───── Records provided ─────
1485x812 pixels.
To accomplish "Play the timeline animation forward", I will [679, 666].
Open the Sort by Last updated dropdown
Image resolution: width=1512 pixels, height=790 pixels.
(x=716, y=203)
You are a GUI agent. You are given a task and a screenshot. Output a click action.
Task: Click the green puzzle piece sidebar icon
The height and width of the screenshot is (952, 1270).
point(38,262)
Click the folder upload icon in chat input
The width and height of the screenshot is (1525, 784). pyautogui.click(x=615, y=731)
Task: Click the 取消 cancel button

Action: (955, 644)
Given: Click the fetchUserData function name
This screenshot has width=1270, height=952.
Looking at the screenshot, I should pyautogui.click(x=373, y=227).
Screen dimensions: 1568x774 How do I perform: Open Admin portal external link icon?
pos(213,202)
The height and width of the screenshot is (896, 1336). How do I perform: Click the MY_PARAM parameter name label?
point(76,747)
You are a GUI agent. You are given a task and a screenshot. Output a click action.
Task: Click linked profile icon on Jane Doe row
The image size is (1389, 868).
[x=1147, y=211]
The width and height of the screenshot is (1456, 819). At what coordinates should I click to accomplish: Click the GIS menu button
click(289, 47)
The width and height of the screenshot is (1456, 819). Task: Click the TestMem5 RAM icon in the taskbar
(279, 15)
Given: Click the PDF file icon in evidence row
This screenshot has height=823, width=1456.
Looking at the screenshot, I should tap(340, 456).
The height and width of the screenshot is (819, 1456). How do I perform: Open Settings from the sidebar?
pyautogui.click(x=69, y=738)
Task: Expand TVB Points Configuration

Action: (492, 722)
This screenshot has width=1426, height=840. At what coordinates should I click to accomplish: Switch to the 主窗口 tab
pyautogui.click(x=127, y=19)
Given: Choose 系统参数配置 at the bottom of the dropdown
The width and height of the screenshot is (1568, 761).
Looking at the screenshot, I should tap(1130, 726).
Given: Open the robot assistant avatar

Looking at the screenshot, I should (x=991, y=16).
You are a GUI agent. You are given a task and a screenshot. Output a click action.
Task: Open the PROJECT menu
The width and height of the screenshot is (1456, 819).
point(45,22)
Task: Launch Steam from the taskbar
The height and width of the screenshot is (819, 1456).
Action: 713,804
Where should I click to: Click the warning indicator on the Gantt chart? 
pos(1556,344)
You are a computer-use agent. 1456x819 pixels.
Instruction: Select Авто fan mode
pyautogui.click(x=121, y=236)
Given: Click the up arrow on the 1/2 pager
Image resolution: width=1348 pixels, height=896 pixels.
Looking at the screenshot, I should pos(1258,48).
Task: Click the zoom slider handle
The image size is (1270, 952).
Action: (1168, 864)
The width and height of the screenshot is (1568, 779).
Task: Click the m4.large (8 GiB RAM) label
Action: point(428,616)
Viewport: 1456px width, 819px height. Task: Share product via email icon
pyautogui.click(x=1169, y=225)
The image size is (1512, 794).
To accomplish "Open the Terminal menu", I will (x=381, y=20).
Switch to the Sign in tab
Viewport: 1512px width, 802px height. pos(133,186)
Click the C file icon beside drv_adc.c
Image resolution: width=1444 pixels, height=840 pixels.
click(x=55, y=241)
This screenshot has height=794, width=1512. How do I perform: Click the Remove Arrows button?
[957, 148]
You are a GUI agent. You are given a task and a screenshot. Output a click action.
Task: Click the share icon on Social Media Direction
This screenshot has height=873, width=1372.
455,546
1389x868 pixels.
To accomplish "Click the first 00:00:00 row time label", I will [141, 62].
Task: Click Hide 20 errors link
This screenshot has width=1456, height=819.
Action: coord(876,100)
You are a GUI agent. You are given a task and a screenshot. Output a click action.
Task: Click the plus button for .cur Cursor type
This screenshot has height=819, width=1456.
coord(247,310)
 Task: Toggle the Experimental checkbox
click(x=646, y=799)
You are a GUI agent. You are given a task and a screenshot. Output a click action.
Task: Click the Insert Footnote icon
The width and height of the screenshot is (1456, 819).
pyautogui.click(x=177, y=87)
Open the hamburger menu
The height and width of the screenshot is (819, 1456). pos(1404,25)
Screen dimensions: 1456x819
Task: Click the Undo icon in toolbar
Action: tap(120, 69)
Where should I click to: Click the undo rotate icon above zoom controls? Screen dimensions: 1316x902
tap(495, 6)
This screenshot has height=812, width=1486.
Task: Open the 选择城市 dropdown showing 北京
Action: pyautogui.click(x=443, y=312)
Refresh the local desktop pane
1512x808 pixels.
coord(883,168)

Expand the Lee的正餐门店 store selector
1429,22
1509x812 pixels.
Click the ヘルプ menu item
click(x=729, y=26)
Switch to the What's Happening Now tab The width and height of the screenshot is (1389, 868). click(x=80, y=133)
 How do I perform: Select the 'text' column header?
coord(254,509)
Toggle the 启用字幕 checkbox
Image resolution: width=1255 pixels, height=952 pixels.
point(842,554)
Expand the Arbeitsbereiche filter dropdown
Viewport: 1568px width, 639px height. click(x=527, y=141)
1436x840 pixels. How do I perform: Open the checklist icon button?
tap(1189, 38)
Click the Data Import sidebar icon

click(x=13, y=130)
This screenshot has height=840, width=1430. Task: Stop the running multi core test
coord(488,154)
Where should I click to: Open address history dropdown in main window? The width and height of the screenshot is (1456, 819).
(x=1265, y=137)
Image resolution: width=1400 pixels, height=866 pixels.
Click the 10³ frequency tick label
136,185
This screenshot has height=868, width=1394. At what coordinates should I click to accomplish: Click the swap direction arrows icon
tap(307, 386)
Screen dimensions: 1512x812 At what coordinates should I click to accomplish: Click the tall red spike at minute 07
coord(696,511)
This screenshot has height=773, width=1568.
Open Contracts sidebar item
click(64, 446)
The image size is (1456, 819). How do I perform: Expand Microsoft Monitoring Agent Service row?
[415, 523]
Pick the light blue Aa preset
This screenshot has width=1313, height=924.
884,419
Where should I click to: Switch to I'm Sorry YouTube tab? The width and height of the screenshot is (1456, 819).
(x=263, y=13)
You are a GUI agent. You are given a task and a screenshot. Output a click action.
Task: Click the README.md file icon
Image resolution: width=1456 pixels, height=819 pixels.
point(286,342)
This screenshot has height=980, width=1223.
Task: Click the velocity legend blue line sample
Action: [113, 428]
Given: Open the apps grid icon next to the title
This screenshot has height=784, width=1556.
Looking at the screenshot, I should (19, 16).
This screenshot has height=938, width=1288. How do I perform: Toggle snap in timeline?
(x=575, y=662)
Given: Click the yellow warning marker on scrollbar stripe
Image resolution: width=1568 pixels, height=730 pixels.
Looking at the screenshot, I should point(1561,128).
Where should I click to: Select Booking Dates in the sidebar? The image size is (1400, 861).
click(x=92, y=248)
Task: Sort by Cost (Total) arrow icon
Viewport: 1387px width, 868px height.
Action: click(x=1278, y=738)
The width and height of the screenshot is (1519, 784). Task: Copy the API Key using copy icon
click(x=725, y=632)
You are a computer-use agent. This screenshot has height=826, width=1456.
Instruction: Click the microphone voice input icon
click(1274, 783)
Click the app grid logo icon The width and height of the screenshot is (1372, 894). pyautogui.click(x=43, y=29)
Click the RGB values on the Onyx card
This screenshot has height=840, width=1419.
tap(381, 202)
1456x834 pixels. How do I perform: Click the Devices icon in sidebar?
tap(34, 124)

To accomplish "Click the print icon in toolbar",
─────
*Exercise details*: Word for word, repeat every entry listed above.

*Written solution*:
1485x812 pixels.
To accomplish "Play the timeline animation forward", I will [679, 666].
Open the Sort by Last updated dropdown
Image resolution: width=1512 pixels, height=790 pixels.
(x=716, y=203)
You are a GUI agent. You are given a task and a screenshot. Output a click action.
Task: Click the green puzzle piece sidebar icon
The height and width of the screenshot is (952, 1270).
point(38,262)
Click the folder upload icon in chat input
The width and height of the screenshot is (1525, 784). pyautogui.click(x=615, y=731)
Task: Click the 取消 cancel button

Action: (955, 644)
Given: Click the fetchUserData function name
This screenshot has width=1270, height=952.
Looking at the screenshot, I should pyautogui.click(x=373, y=227).
Screen dimensions: 1568x774 How do I perform: Open Admin portal external link icon?
pos(213,202)
The height and width of the screenshot is (896, 1336). How do I perform: Click the MY_PARAM parameter name label?
point(76,747)
You are a GUI agent. You are given a task and a screenshot. Output a click action.
Task: Click linked profile icon on Jane Doe row
The image size is (1389, 868).
[x=1147, y=211]
The width and height of the screenshot is (1456, 819). At what coordinates should I click to accomplish: Click the GIS menu button
click(289, 47)
The width and height of the screenshot is (1456, 819). Task: Click the TestMem5 RAM icon in the taskbar
(279, 15)
Given: Click the PDF file icon in evidence row
This screenshot has height=823, width=1456.
Looking at the screenshot, I should tap(340, 456).
The height and width of the screenshot is (819, 1456). How do I perform: Open Settings from the sidebar?
pyautogui.click(x=69, y=738)
Task: Expand TVB Points Configuration

Action: (492, 722)
This screenshot has width=1426, height=840. At what coordinates should I click to accomplish: Switch to the 主窗口 tab
pyautogui.click(x=127, y=19)
Given: Choose 系统参数配置 at the bottom of the dropdown
The width and height of the screenshot is (1568, 761).
Looking at the screenshot, I should tap(1130, 726).
Given: Open the robot assistant avatar

Looking at the screenshot, I should (x=991, y=16).
You are a GUI agent. You are given a task and a screenshot. Output a click action.
Task: Open the PROJECT menu
The width and height of the screenshot is (1456, 819).
point(45,22)
Task: Launch Steam from the taskbar
The height and width of the screenshot is (819, 1456).
Action: 713,804
Where should I click to: Click the warning indicator on the Gantt chart? 
pos(1556,344)
You are a computer-use agent. 1456x819 pixels.
Instruction: Select Авто fan mode
pyautogui.click(x=121, y=236)
Given: Click the up arrow on the 1/2 pager
Image resolution: width=1348 pixels, height=896 pixels.
Looking at the screenshot, I should pos(1258,48).
Task: Click the zoom slider handle
The image size is (1270, 952).
Action: (1168, 864)
The width and height of the screenshot is (1568, 779).
Task: Click the m4.large (8 GiB RAM) label
Action: point(428,616)
Viewport: 1456px width, 819px height. Task: Share product via email icon
pyautogui.click(x=1169, y=225)
The image size is (1512, 794).
To accomplish "Open the Terminal menu", I will (x=381, y=20).
Switch to the Sign in tab
Viewport: 1512px width, 802px height. pos(133,186)
Click the C file icon beside drv_adc.c
Image resolution: width=1444 pixels, height=840 pixels.
click(x=55, y=241)
This screenshot has height=794, width=1512. How do I perform: Click the Remove Arrows button?
[957, 148]
You are a GUI agent. You are given a task and a screenshot. Output a click action.
Task: Click the share icon on Social Media Direction
This screenshot has height=873, width=1372.
455,546
1389x868 pixels.
To accomplish "Click the first 00:00:00 row time label", I will [141, 62].
Task: Click Hide 20 errors link
This screenshot has width=1456, height=819.
Action: coord(876,100)
You are a GUI agent. You are given a task and a screenshot. Output a click action.
Task: Click the plus button for .cur Cursor type
This screenshot has height=819, width=1456.
coord(247,310)
 Task: Toggle the Experimental checkbox
click(x=646, y=799)
You are a GUI agent. You are given a task and a screenshot. Output a click action.
Task: Click the Insert Footnote icon
The width and height of the screenshot is (1456, 819).
pyautogui.click(x=177, y=87)
Open the hamburger menu
The height and width of the screenshot is (819, 1456). pos(1404,25)
Screen dimensions: 1456x819
Task: Click the Undo icon in toolbar
Action: tap(120, 69)
Where should I click to: Click the undo rotate icon above zoom controls? Screen dimensions: 1316x902
tap(495, 6)
This screenshot has height=812, width=1486.
Task: Open the 选择城市 dropdown showing 北京
Action: pyautogui.click(x=443, y=312)
Refresh the local desktop pane
1512x808 pixels.
coord(883,168)

Expand the Lee的正餐门店 store selector
1429,22
1509x812 pixels.
Click the ヘルプ menu item
click(x=729, y=26)
Switch to the What's Happening Now tab The width and height of the screenshot is (1389, 868). click(x=80, y=133)
 How do I perform: Select the 'text' column header?
coord(254,509)
Toggle the 启用字幕 checkbox
Image resolution: width=1255 pixels, height=952 pixels.
point(842,554)
Expand the Arbeitsbereiche filter dropdown
Viewport: 1568px width, 639px height. click(x=527, y=141)
1436x840 pixels. How do I perform: Open the checklist icon button?
tap(1189, 38)
Click the Data Import sidebar icon

click(x=13, y=130)
This screenshot has height=840, width=1430. Task: Stop the running multi core test
coord(488,154)
Where should I click to: Open address history dropdown in main window? The width and height of the screenshot is (1456, 819).
(x=1265, y=137)
Image resolution: width=1400 pixels, height=866 pixels.
Click the 10³ frequency tick label
136,185
This screenshot has height=868, width=1394. At what coordinates should I click to accomplish: Click the swap direction arrows icon
tap(307, 386)
Screen dimensions: 1512x812 At what coordinates should I click to accomplish: Click the tall red spike at minute 07
coord(696,511)
This screenshot has height=773, width=1568.
Open Contracts sidebar item
click(64, 446)
The image size is (1456, 819). How do I perform: Expand Microsoft Monitoring Agent Service row?
[415, 523]
Pick the light blue Aa preset
This screenshot has width=1313, height=924.
884,419
Where should I click to: Switch to I'm Sorry YouTube tab? The width and height of the screenshot is (1456, 819).
(x=263, y=13)
You are a GUI agent. You are given a task and a screenshot. Output a click action.
Task: Click the README.md file icon
Image resolution: width=1456 pixels, height=819 pixels.
point(286,342)
This screenshot has height=980, width=1223.
Task: Click the velocity legend blue line sample
Action: [113, 428]
Given: Open the apps grid icon next to the title
This screenshot has height=784, width=1556.
Looking at the screenshot, I should (19, 16).
This screenshot has height=938, width=1288. How do I perform: Toggle snap in timeline?
(x=575, y=662)
Given: Click the yellow warning marker on scrollbar stripe
Image resolution: width=1568 pixels, height=730 pixels.
Looking at the screenshot, I should point(1561,128).
Where should I click to: Select Booking Dates in the sidebar? The image size is (1400, 861).
click(x=92, y=248)
Task: Sort by Cost (Total) arrow icon
Viewport: 1387px width, 868px height.
Action: click(x=1278, y=738)
The width and height of the screenshot is (1519, 784). Task: Copy the API Key using copy icon
click(x=725, y=632)
You are a computer-use agent. This screenshot has height=826, width=1456.
Instruction: Click the microphone voice input icon
click(1274, 783)
Click the app grid logo icon The width and height of the screenshot is (1372, 894). pyautogui.click(x=43, y=29)
Click the RGB values on the Onyx card
This screenshot has height=840, width=1419.
tap(381, 202)
1456x834 pixels. How do I perform: Click the Devices icon in sidebar?
tap(34, 124)

To accomplish "Click the print icon in toolbar",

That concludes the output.